Inside two steel tanks, murky liquid ferments into what will be the first batch of beer produced at Santa Clara Valley Brewing’s new home, an under-construction warehouse on an industrial stretch of Alma Avenue.

Head brewer Steve Donohue says the IPA- which he describes as golden and light-bodied, with “a slight tropical hoppiness” -should be ready by the time the taproom opens for business later this month.

“I think we’ll call it Coyote Creek IPA,” says brewery CEO Tom Clark, who journals a running list of beer names inspired by local landmarks. “It’ll have all the flavor of an IPA, with a lighter alcohol content.”

After two years producing beer at nearby Hermitage Brewery, Clark and Donahue have finally found a home base. ”The timing is great,” says Clark in the unfinished taproom, a clutter of dust, plywood, drills, nails and the bare bones of a bar. “What it allowed us to do is test the market, refine our product and cultivate a following.”

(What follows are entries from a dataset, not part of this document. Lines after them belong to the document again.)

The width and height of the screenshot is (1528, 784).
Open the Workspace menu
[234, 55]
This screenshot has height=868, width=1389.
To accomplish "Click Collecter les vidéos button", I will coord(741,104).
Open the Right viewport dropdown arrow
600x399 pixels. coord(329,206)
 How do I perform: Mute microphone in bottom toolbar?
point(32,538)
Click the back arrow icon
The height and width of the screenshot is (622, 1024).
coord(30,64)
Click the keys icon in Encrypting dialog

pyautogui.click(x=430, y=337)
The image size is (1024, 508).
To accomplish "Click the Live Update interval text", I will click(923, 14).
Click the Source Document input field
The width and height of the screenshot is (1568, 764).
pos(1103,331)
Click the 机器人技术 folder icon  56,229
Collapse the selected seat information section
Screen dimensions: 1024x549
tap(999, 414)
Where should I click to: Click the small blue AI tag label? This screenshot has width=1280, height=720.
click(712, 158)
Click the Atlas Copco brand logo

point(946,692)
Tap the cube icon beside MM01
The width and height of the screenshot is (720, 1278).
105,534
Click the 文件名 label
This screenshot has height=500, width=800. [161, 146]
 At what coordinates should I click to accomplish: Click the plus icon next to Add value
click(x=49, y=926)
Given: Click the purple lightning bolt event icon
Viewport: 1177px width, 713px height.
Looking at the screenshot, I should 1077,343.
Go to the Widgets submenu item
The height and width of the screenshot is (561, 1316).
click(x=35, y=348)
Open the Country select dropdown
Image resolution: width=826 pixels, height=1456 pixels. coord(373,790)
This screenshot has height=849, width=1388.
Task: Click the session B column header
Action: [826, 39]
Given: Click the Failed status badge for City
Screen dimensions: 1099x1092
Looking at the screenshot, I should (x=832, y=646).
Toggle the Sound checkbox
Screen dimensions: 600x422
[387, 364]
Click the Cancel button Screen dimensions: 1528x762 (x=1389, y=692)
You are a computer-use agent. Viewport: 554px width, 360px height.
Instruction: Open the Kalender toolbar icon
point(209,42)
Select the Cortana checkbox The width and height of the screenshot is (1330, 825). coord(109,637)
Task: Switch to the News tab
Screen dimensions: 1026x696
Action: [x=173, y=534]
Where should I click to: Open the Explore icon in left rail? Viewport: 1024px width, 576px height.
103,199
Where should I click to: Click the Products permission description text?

While contracting production to Hermitage, Santa Clara Valley Brewing released a number of porters, pilsners, IPAs and stouts, limited releases and perennial favorites, like the hop-heavy Electric Tower IPA and the malty New Almaden Red. Clark and Donohue, an award-winning brewer with two decades in the industry, built up notoriety as well as a network of liquor stores, grocers, restaurants and brewpubs to distribute their craft beverages, locally and the state over.

But having a physical space pulls it all together, says Clark, who envisions working with industry colleagues to build up a thriving brewery district in the neighborhood where he just staked a claim. It’s a start: Hermitage, Clandestine and Strike breweries all sit about a quarter-mile away from each other.

“This is an ideal location for breweries,” says Clark, a home brewer for decades before diving into the business full-time. “A light industrial neighborhood close to downtown, close to sports facilities.”

On a tour of the new facility, Donohue walks me through the beer-making process, which starts with a towering grain-filled silo out back. From various types and blends of malted barley, he makes the sugary wort. The antecessor to the facility’s inaugural brew pours through an elaborate network of pipes and tanks. It’s alternately cooked, mixed, hopped and fermented as Donohue’s alchemy transforms water and grain into bubbly booze.

Brewing takes all of a day or two. Fermenting, a few or more weeks. In the final stage of the process, carbon dioxide bubbles out into bright orange buckets of water, giving off the baked-bread smell of flocculent yeast.

“That’s where we’re at with this IPA,”” Donohue says, tapping the fermenting tank to offering me a taste of the not-quite-yet beer, which shoots out a frothy liquid still cloudy with hops and yeast sediment. “Something new for our grand opening.”